Das Arbeiten auf Augenhöhe, auch wenn das wie eine Phrase klingt, habe ich geschätzt. Das konnte Kasper König sehr gut. Er konnte wahnsinnig anstrengend sein, aber er gab an anderer Stelle dafür Wärme und Offenheit zurückWas man schon gesehen hatte, mit wem man schon gesprochen hatte, welche Beziehungen man hatte — das war für Kasper König nicht wichtig. Wichtiger war, dass man Interesse und Neugier zeigte, dass man für etwas brannte. Das war eine der wichtigsten Währungen im Gespräch mit ihm. Er ließ einem Raum, wenn man ihn brauchte. Man musste es nur sagen und ihm ohne Angst begegnen.
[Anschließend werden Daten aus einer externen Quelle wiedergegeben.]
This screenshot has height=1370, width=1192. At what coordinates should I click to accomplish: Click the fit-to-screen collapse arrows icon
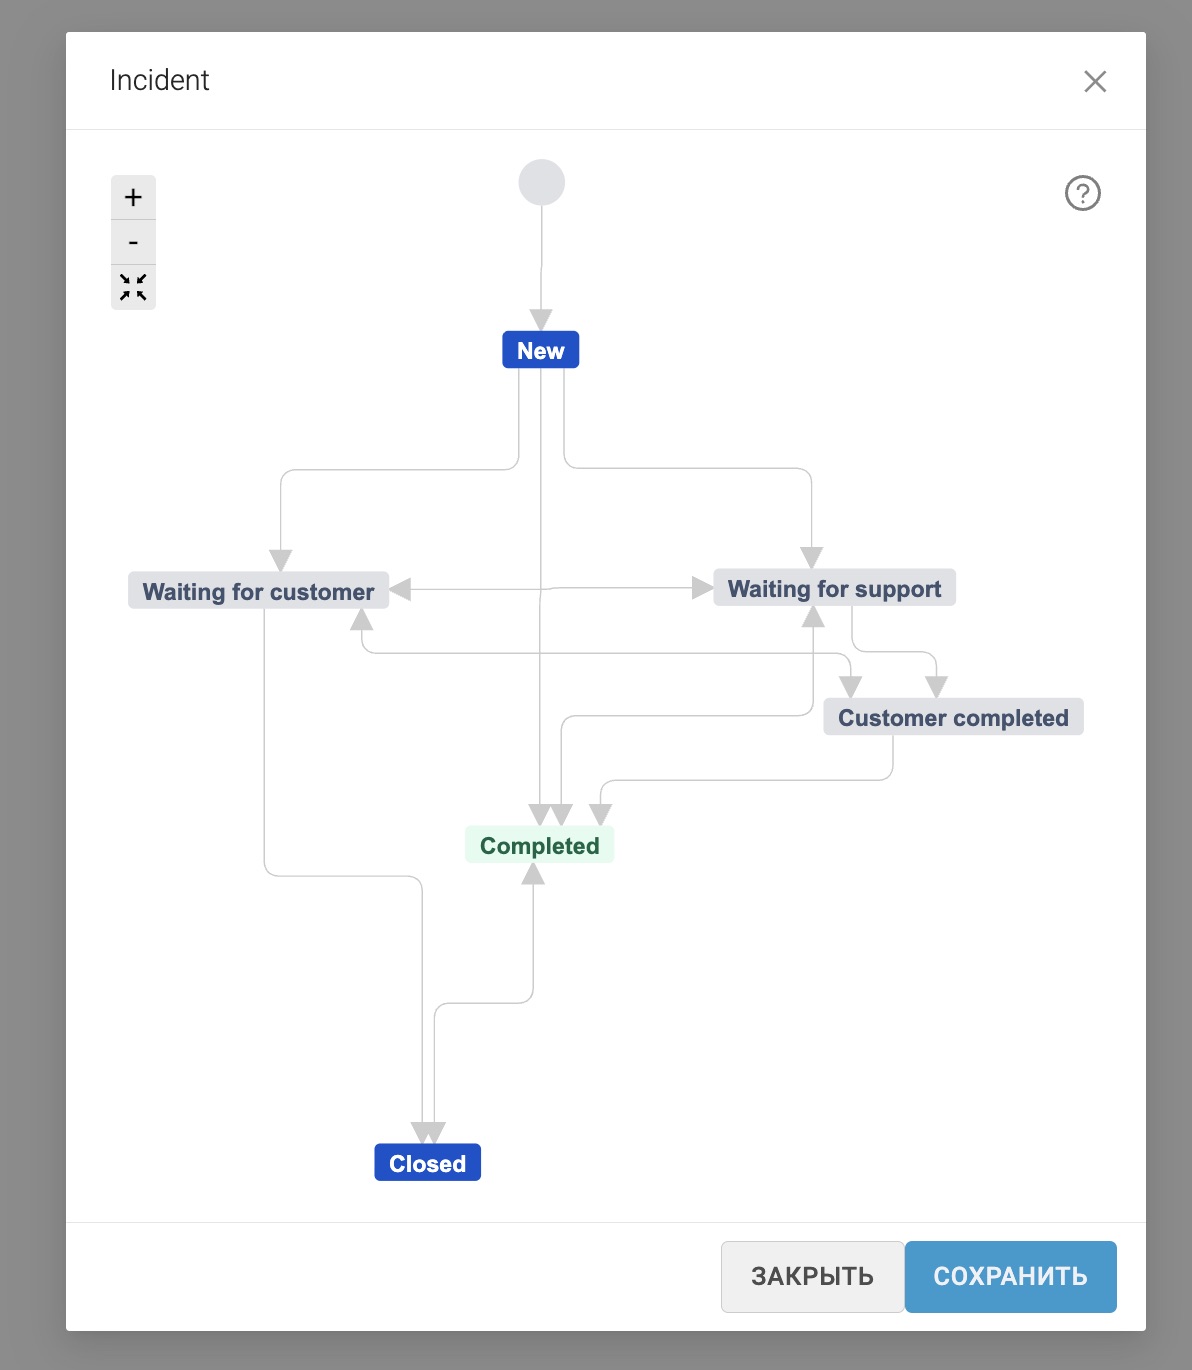click(x=133, y=287)
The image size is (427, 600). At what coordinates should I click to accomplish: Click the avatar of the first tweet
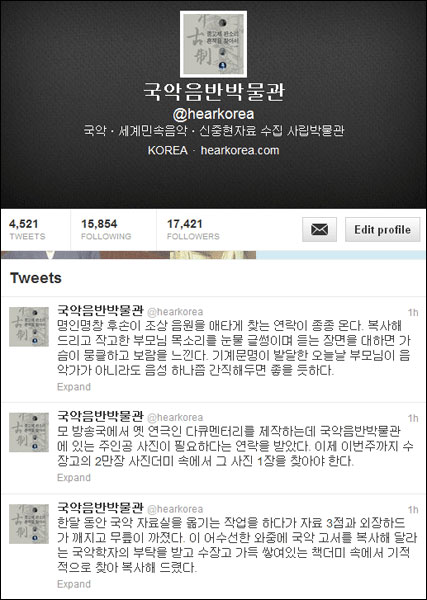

Nach seinem Ausscheiden am Museum Ludwig haben wir an Publikationen für meinen Verlag zusammengearbeitet. Nach der Publikation »BEST KUNST« haben wir einen Postkartenkalender gemacht. Kasper König bastelte immer diese Postkarten, die ich — und viele andere — regelmäßig bekamen. Mir am liebsten waren jene, auf denen er Kulleraugen collagiert hatte. Dieser Humor, diese Absurdität, und seine Art, sich selbst nicht ernst zu nehmen — das hat mir immer sehr gefallen. In seiner Berliner Wohnung hatte er eine »Postkartenküche« eingerichtet, in der er hunderte dieser gebastelten Postkarten sammelte. Ich schlug vor, dass wir seine Postkarten als Kalender für die Öffentlichkeit herausgeben sollten — die musste man einfach zeigen. Und es wollten eben auch Menschen sehen. Nach einer Bedenkphase stimmte er meinem Vorschlag zu und wir brachten den Kalender heraus. Wir haben viele Exemplare verkauft und eine Edition herausgebracht, deren Erlöse — das war ihm sehr wichtig — an KARUNA Kinder und Jugendliche in Not Int. e. V. gingen.
Wenn ich also einen Nachruf auf Kasper König schreiben müsste, dann wäre dieser eine Postkarte — mit Kulleraugen und nun auch mit Tränen.